Report the count, and only the count, of lines in the records that include the word "előkerült".

Stored records:
┄┄┄┄┄┄
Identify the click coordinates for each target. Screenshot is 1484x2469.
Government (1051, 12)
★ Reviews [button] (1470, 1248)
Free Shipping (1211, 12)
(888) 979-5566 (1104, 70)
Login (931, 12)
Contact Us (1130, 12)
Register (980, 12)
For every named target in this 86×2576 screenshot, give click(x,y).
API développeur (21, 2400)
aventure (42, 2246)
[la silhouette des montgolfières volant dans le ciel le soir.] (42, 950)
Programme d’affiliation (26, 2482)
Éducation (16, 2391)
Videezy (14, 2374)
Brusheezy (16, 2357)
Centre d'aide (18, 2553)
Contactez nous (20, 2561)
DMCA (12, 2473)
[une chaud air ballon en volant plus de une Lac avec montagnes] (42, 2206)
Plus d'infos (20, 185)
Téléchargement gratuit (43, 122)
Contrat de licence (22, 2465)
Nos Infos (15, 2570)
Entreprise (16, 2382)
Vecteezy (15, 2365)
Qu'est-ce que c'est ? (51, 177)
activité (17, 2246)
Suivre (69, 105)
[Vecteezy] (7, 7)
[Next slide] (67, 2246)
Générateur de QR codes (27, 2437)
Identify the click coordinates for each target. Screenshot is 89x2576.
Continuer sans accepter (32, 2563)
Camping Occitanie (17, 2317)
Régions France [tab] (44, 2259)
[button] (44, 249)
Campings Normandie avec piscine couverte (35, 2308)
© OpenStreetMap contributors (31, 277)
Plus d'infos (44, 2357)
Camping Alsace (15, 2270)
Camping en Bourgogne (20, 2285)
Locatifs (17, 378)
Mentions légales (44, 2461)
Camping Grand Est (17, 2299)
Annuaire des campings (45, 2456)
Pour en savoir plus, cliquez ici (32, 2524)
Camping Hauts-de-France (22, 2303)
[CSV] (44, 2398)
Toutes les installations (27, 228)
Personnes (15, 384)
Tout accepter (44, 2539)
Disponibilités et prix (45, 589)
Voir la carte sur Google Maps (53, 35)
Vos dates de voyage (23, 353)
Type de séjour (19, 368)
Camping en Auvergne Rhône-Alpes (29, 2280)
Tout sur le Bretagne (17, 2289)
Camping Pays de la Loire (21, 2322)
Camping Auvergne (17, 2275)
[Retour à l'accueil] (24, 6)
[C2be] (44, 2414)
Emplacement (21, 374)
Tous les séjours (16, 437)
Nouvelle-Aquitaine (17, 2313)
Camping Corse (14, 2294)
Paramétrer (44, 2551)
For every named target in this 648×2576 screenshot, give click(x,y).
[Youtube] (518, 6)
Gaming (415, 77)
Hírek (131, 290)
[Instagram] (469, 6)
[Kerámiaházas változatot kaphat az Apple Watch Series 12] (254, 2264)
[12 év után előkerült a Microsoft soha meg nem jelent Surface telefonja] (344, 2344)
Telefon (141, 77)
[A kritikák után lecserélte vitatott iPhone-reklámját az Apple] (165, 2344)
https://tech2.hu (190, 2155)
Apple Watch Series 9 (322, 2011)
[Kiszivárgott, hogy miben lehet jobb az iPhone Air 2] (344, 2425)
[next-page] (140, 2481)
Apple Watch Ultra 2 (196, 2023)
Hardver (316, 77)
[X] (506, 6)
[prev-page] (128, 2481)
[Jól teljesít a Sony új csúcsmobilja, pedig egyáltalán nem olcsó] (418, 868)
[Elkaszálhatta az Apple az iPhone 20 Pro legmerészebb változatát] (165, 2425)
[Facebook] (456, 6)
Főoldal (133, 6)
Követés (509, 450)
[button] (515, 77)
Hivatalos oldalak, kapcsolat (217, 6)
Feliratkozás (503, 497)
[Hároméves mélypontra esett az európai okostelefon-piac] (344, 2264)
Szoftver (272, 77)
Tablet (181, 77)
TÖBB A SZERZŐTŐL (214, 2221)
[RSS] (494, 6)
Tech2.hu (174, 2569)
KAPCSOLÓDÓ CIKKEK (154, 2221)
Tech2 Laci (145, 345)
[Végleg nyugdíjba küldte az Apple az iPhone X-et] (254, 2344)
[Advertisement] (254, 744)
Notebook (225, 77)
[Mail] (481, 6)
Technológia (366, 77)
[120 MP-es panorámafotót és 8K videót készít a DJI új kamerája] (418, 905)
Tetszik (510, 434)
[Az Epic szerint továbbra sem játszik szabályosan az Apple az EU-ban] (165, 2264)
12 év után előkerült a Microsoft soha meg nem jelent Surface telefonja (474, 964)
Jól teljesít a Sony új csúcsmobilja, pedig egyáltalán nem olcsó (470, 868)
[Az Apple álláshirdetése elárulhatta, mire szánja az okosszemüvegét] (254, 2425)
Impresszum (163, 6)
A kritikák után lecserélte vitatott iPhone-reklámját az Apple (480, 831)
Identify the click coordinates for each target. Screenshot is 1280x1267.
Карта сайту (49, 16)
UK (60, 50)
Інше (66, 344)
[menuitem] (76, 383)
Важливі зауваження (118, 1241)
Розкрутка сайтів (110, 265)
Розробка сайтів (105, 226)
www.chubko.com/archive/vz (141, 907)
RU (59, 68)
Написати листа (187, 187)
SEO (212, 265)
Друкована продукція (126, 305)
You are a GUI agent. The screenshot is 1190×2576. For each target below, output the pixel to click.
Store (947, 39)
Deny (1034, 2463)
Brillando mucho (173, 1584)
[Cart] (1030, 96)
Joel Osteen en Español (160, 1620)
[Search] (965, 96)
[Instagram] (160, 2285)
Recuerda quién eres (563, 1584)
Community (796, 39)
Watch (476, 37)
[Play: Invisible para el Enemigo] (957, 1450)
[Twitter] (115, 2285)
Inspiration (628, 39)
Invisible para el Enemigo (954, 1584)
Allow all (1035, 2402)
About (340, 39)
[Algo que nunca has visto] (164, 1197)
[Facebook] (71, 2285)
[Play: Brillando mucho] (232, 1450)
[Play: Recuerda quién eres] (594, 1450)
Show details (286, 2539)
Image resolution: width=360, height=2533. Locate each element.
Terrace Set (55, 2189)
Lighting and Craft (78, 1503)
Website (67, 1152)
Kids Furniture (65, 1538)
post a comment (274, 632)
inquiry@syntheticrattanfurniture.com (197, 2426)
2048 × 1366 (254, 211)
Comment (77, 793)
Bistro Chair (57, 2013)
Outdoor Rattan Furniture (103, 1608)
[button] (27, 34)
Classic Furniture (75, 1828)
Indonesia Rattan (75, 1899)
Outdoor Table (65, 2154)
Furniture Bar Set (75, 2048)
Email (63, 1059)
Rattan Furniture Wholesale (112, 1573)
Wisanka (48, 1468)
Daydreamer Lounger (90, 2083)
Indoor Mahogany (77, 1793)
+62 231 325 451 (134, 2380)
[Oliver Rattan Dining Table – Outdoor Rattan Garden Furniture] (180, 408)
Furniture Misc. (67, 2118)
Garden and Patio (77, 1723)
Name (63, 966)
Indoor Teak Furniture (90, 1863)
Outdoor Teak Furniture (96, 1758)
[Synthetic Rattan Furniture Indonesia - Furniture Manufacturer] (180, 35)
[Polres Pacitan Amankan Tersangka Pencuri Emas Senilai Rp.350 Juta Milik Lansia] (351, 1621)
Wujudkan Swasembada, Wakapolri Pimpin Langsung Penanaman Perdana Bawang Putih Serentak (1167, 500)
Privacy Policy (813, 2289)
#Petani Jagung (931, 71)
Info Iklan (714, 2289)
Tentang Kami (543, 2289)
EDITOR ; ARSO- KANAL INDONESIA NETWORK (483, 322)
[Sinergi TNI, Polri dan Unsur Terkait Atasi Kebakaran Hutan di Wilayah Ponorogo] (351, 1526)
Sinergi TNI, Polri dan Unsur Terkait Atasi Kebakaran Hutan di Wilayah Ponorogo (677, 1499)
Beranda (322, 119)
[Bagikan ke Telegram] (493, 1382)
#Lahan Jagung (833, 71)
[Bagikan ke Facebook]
┄┄┄┄┄┄
Output for this exercise - 2